Source document
# Pipeline Branching

Pipeline branching enables splitting a pipeline into multiple parallel sub-pipelines ("branches"), each with its own preprocessing context while sharing common upstream state (splits, initial preprocessing).

## Overview

Branching is useful when you want to:

- **Compare preprocessing strategies**: Test SNV vs MSC vs derivatives with the same model
- **Explore model-preprocessing combinations**: Different models with different preprocessing
- **Efficient experimentation**: Single dataset load, shared CV splits
- **Independent Y processing**: Different target transformations per branch

## Basic Syntax

### List Syntax (Anonymous Branches)

The simplest form uses a list of lists:

```python
pipeline = [
    ShuffleSplit(n_splits=5),
    MinMaxScaler(),  # Shared - applied once
    {"branch": [
        [SNV()],           # Branch 0
        [MSC()],           # Branch 1
        [FirstDerivative()],  # Branch 2
    ]},
    PLSRegression(n_components=5),  # Runs on EACH branch
]
```

Result: 15 predictions (3 branches × 5 folds)

### Named Branches (Dictionary Syntax)

For better tracking, use named branches:

```python
pipeline = [
    ShuffleSplit(n_splits=5),
    {"branch": {
        "snv_pca": [SNV(), PCA(n_components=10)],
        "msc_detrend": [MSC(), Detrend()],
        "derivative": [FirstDerivative()],
    }},
    PLSRegression(n_components=5),
]
```

Named branches appear in predictions and visualizations with their given names.

### Generator Syntax

Use `_or_` generators for dynamic branch creation:

```python
pipeline = [
    ShuffleSplit(n_splits=3),
    {"branch": {"_or_": [SNV(), MSC(), FirstDerivative()]}},
    PLSRegression(n_components=5),
]
```

This expands to 3 branches automatically named based on the operator class.

Directions for this task
Reproduce the passage of the pipeline branching page that begins with "- **Compare preprocessing" and ends with "Syntax (Anonymous Branches)". The data that comes next has no connection to the pipeline branching page.

Extracted data

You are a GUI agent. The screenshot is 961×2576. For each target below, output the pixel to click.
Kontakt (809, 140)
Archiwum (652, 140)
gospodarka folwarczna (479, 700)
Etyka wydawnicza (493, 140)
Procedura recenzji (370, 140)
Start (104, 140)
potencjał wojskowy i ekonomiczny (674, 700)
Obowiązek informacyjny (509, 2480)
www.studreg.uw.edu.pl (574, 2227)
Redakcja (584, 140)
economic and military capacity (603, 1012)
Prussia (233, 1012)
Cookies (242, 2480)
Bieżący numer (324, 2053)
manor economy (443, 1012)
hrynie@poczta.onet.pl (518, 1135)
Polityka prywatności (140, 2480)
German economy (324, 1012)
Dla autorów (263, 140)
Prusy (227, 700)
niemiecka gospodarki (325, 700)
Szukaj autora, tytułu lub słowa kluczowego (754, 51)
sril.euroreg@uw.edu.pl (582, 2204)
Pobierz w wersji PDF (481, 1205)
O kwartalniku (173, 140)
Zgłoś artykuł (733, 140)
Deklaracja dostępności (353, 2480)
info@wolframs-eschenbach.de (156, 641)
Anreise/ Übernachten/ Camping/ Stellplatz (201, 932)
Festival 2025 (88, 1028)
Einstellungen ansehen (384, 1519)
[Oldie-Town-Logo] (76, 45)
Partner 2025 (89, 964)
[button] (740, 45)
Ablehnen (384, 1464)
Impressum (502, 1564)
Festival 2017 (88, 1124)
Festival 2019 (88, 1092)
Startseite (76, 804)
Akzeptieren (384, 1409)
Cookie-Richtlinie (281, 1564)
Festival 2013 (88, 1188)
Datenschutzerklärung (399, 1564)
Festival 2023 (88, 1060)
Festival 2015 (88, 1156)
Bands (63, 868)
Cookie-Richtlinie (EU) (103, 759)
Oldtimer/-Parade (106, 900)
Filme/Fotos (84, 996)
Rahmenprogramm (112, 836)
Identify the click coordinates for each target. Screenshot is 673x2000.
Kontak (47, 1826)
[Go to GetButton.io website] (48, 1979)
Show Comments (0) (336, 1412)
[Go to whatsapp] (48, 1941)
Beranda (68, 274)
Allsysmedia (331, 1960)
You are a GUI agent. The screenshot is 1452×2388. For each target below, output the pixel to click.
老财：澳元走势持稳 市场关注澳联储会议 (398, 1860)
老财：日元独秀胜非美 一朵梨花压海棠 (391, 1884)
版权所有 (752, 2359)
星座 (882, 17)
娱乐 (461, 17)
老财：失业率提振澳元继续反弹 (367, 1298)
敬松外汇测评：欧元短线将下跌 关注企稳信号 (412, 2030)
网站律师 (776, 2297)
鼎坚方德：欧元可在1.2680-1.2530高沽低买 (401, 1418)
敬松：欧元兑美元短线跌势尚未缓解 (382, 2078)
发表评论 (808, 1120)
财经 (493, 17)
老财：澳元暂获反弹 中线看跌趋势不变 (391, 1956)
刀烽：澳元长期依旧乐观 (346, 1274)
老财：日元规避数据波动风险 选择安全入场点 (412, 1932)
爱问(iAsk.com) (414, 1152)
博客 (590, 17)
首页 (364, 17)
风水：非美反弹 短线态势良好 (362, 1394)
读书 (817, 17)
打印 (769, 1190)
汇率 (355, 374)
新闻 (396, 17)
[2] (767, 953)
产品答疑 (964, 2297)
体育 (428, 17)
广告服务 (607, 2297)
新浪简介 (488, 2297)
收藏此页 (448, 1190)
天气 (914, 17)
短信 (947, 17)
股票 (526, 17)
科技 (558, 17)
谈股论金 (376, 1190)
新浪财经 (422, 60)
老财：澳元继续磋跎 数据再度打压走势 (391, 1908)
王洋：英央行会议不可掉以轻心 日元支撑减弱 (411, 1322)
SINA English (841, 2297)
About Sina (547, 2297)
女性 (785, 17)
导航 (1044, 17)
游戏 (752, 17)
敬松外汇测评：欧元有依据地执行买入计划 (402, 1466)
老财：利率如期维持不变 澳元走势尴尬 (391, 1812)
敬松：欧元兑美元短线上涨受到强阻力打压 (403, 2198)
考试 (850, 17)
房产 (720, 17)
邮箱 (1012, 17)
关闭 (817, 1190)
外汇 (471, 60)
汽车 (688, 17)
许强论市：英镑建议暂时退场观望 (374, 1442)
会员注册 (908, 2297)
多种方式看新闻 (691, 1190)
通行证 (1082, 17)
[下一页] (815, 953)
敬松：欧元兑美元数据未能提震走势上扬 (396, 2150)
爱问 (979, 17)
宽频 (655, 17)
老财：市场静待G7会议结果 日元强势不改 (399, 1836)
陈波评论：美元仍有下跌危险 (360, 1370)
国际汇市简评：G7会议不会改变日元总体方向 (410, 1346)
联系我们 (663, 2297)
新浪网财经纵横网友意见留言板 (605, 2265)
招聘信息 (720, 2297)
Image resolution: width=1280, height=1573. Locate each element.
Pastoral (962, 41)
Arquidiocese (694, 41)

Response area
- **Compare preprocessing strategies**: Test SNV vs MSC vs derivatives with the same model
- **Explore model-preprocessing combinations**: Different models with different preprocessing
- **Efficient experimentation**: Single dataset load, shared CV splits
- **Independent Y processing**: Different target transformations per branch

## Basic Syntax

### List Syntax (Anonymous Branches)